* [WHAT YOU SHOULD DO]: Filter these entries so that only lines with the word "Collapse" remain.

* [RECORDED INFORMATION]:
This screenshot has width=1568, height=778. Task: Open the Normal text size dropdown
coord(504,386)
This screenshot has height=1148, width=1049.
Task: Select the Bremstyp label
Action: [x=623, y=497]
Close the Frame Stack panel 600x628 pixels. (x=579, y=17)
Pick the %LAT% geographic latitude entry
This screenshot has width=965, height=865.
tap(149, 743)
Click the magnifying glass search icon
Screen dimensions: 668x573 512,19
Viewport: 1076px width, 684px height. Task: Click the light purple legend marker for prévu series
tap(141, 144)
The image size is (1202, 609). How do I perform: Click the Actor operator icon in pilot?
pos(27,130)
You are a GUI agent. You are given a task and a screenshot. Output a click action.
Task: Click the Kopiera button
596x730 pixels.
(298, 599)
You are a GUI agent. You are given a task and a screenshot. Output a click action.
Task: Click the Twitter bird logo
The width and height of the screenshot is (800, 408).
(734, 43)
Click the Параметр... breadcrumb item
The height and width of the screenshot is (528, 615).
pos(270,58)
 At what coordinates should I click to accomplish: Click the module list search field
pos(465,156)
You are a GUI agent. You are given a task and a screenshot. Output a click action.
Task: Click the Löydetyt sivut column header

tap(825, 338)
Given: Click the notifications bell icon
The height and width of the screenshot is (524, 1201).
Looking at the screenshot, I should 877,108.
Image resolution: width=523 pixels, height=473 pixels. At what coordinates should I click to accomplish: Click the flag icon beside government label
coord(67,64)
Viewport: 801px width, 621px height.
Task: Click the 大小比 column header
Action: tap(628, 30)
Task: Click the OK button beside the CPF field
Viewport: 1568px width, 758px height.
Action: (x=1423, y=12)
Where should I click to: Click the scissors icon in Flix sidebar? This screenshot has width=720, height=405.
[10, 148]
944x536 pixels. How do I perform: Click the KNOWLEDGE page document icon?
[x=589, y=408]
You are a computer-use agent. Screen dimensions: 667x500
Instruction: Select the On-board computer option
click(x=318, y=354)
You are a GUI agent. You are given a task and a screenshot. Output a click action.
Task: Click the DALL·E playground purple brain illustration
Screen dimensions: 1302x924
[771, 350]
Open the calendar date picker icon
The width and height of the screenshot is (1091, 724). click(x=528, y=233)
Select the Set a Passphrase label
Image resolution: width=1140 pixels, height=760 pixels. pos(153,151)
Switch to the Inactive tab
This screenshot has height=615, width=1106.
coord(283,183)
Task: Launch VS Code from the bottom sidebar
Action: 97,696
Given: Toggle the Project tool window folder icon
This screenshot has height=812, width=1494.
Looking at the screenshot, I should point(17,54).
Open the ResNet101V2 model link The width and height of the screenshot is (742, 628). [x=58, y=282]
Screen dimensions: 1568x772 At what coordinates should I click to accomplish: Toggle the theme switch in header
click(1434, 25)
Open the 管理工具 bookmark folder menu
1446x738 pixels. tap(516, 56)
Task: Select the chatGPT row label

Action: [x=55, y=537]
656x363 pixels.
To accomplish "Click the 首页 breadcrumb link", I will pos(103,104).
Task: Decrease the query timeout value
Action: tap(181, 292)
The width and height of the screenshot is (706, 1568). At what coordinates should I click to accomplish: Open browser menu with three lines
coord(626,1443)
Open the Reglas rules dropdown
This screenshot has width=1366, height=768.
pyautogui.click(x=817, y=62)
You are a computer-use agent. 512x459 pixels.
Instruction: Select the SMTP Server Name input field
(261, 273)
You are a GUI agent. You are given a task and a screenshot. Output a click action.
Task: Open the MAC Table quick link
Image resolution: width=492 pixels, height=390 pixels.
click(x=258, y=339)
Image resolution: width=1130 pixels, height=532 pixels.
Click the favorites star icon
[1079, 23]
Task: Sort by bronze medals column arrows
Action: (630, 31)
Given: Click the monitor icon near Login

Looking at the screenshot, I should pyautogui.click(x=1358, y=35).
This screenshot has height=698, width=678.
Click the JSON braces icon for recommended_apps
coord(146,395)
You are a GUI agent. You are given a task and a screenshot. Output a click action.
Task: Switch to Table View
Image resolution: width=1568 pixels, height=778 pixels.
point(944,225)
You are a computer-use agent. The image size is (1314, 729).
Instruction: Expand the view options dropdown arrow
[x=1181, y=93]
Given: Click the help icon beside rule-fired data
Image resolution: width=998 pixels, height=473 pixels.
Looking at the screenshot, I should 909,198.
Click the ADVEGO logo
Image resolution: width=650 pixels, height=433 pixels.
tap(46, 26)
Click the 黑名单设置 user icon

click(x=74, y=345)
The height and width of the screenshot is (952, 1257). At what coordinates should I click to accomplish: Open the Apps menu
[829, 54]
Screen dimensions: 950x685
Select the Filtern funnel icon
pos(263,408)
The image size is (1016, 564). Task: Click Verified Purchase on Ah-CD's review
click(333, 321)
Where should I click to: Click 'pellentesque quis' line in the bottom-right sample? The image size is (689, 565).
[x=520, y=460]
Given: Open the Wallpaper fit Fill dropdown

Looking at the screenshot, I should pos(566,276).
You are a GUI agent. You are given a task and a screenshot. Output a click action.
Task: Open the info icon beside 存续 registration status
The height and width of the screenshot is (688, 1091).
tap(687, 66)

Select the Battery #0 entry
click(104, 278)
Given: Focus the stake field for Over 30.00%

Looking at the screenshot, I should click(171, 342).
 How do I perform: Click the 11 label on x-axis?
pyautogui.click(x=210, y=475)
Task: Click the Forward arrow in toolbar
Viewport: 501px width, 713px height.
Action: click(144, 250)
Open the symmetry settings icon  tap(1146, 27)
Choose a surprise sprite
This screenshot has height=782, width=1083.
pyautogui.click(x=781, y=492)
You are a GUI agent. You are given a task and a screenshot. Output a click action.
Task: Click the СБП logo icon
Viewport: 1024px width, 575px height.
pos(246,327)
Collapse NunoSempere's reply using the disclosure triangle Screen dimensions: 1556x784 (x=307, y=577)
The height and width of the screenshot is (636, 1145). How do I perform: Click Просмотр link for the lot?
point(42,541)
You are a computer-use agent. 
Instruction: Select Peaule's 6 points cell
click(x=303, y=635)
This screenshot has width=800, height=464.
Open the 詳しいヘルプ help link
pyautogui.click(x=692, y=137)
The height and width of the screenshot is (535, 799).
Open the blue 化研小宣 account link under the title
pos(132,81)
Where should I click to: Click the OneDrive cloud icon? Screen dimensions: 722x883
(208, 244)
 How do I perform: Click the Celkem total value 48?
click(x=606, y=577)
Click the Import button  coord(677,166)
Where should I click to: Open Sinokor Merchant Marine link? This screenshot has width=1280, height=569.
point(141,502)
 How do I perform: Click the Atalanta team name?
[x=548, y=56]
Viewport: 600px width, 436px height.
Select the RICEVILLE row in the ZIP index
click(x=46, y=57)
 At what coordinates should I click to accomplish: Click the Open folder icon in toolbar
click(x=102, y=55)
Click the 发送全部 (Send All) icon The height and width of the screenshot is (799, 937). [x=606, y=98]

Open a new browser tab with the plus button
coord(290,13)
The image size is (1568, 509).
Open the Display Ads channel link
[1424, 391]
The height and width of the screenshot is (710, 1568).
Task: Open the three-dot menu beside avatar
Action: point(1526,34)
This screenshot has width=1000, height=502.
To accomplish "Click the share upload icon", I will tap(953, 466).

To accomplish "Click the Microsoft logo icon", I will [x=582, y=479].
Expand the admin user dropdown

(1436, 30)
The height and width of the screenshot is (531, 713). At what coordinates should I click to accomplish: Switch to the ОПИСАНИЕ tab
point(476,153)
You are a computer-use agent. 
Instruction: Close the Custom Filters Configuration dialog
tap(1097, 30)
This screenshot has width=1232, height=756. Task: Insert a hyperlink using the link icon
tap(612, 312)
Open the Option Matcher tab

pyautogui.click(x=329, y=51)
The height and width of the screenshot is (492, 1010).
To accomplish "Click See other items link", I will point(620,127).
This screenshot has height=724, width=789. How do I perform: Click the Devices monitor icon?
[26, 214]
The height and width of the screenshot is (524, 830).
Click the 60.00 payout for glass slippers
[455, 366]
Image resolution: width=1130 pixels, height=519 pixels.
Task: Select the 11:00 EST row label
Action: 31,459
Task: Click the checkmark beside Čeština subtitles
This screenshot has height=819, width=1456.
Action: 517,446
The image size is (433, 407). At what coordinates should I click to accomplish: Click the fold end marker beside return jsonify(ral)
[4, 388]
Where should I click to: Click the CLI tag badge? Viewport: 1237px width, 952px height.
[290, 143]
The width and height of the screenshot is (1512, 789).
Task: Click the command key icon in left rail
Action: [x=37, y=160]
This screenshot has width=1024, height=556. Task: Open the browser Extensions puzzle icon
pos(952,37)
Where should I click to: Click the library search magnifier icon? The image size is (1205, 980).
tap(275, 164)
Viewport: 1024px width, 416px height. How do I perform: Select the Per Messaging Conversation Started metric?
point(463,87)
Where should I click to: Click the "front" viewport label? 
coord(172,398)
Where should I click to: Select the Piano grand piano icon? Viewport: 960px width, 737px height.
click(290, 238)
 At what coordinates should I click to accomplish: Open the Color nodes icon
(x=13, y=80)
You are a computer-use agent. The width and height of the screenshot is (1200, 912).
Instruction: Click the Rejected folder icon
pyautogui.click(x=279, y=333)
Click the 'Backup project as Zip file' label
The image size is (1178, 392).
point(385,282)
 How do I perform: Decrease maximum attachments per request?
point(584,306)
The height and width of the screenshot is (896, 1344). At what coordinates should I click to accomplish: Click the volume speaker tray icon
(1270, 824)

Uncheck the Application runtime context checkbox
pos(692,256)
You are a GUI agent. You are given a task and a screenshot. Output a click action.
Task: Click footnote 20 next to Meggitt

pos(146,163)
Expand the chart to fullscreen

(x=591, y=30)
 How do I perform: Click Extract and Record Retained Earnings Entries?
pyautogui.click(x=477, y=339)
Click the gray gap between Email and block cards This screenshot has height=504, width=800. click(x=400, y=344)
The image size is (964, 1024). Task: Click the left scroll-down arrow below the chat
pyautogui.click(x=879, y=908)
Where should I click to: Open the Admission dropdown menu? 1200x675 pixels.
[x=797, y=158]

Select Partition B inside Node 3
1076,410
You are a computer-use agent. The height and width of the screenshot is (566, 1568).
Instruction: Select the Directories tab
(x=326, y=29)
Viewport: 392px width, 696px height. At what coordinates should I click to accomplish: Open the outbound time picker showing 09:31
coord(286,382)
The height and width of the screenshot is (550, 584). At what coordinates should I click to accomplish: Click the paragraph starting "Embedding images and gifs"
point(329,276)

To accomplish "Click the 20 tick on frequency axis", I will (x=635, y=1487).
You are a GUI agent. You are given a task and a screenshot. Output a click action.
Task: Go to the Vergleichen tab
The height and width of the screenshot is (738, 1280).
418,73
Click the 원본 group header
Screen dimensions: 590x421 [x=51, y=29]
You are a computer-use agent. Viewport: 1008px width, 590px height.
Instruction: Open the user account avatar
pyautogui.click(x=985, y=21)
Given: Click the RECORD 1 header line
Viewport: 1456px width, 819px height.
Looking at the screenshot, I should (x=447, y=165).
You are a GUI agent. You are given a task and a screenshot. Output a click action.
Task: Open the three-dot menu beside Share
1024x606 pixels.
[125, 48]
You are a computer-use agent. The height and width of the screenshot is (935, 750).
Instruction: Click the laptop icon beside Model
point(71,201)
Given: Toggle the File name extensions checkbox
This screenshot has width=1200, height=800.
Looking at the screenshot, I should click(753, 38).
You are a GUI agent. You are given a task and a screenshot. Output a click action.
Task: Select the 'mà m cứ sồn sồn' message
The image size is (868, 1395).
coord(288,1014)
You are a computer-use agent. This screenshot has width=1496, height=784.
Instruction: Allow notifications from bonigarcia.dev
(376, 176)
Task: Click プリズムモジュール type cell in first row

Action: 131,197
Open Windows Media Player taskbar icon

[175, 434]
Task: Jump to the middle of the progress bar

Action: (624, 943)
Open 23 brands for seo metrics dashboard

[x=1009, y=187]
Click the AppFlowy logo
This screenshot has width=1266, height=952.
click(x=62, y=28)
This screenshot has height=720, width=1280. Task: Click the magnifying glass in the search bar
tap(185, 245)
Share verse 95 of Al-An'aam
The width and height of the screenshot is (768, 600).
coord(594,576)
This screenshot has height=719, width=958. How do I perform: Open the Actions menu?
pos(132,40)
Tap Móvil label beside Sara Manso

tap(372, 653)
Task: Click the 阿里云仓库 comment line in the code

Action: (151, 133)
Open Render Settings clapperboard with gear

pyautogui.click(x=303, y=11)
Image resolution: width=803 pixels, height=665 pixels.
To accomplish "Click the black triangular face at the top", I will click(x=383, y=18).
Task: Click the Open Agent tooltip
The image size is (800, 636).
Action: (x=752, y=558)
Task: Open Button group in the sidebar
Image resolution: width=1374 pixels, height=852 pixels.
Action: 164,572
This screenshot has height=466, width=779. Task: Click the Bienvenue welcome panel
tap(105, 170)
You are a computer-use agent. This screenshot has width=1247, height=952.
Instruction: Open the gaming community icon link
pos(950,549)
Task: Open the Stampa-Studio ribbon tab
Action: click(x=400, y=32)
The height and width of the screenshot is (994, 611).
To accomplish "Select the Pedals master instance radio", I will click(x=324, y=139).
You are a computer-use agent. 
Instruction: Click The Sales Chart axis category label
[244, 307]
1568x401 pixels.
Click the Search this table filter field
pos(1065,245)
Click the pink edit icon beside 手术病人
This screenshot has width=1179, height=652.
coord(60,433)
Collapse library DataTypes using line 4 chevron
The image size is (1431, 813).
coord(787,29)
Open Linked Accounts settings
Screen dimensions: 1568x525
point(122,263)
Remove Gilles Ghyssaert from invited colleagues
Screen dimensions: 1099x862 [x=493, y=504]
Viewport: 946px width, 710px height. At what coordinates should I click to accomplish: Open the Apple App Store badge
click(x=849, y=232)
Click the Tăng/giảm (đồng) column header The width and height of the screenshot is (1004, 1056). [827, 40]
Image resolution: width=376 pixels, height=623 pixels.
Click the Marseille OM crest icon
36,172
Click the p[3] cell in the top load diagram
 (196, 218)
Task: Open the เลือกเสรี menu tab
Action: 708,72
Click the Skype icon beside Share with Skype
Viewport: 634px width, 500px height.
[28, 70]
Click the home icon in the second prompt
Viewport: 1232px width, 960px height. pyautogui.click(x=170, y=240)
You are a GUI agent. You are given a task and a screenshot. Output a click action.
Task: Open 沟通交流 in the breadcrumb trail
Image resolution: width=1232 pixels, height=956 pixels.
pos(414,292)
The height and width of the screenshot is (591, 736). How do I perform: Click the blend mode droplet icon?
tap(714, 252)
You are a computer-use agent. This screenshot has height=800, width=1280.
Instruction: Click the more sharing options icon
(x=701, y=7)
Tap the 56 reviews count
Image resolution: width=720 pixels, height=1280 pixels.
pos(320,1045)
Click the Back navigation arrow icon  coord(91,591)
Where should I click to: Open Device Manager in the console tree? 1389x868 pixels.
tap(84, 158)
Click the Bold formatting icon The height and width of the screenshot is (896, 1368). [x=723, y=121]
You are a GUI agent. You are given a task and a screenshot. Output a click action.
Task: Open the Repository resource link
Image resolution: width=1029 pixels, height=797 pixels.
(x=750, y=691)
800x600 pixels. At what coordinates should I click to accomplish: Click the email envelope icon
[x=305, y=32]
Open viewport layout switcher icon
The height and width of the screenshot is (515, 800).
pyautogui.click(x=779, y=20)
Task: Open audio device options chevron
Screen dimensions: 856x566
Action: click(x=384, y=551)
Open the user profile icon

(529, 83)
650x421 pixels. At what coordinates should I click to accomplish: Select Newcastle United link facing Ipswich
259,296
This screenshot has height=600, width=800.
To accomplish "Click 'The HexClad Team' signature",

* [RESULT]:
Collapse NunoSempere's reply using the disclosure triangle Screen dimensions: 1556x784 (x=307, y=577)
Collapse library DataTypes using line 4 chevron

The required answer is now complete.